What Chinese History can tell us about "The End of Europe"?


For decades, the great divergence between Europe and the rest of the world has been a subject of intense scholarly study and debate. Intellectuals were puzzled by the question of when and how European countries managed to jump ahead of the rest of the world, particularly China, during the last three centuries. While academic debate revolves around an examination of factors such as institutions and governance, social norms, innovation, or geographical luck, the tide seems to have turned again. Looking at recent changes in the global GDP share of different countries, it is reasonable to consider the notion that we live in times that is nothing short but a ‘great convergence’. Considering these developments, we might learn a thing or two about the future of Europe by looking at the factors behind the decline of China’s last dynasty.

Historical analyses point to internal erosion and external pressure as a cause of the eventual collapse of the over 300-year-old dynasty that occurred long after China’s comparative economic decline occurred. Internally, it was the bureaucratic structures, inability to reform like Meiji Japan had, as well as internal rebellions such as the Boxer rebellion that led to erosion of the Qing government under Empress Dowager Cixi. At the same time, external encroachment, particularly by European Imperial powers that imposed impactful political treaties on the Qing, deprived the dynasty of its regional spheres of influence and remaining economic wealth.

The downfall of the Qing empire in 1912 then led to roughly 40 years of unrest and civil war, in which a vast part of China’s economic prowess vanished. This period was of such significance, that even today, the Communist Party is very much aware of the factors that led to the collapse of dynastic rule and places great emphasis on policies that will avert division and instability of the People’s Republic.
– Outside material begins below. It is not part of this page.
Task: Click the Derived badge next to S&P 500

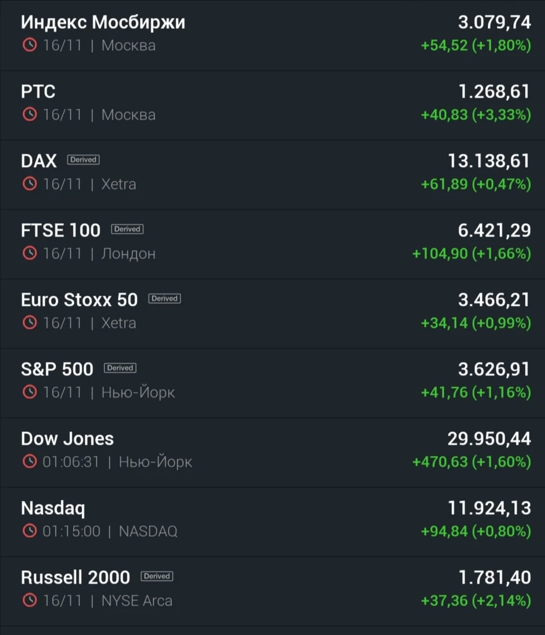Action: (x=120, y=368)
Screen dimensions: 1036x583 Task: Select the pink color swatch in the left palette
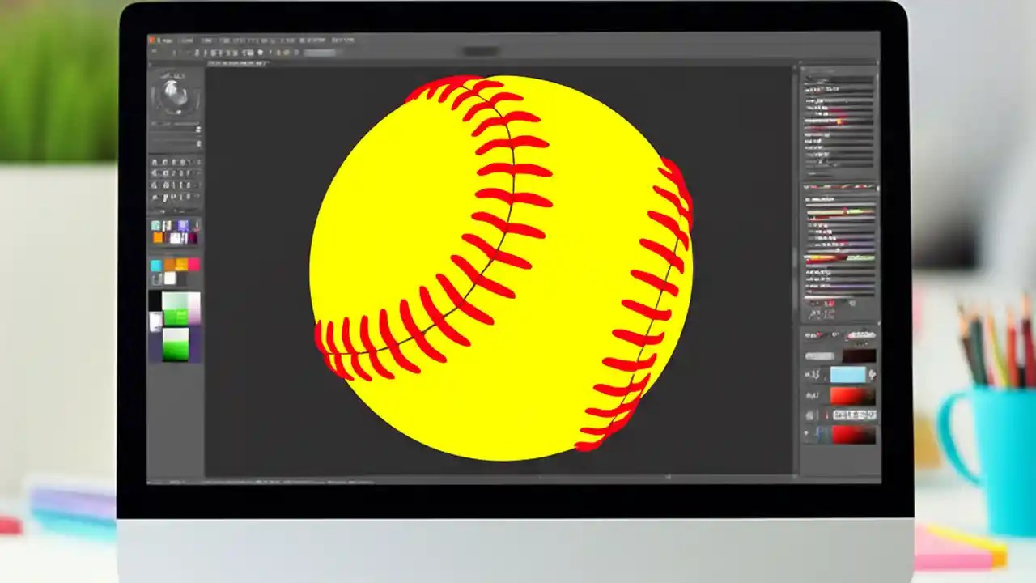194,266
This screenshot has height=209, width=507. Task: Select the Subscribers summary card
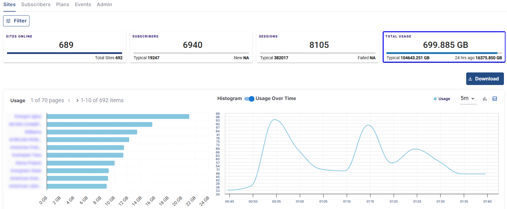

While history does not repeat itself in exactly the same way, it can be an insightful exercise to analyse trends in the present from within a historical perspective.

While Europe is not facing exactly the same circumstances or historical context that the Qing had to face in the earlier part of the 20th century, the problems that the European Union has to counter also revolve around internal erosion and external pressure during times of economic decline. These prospects of collapse are serious enough for the German government to prepare contingency plans and trend analyses that could be utilised in the coming decades.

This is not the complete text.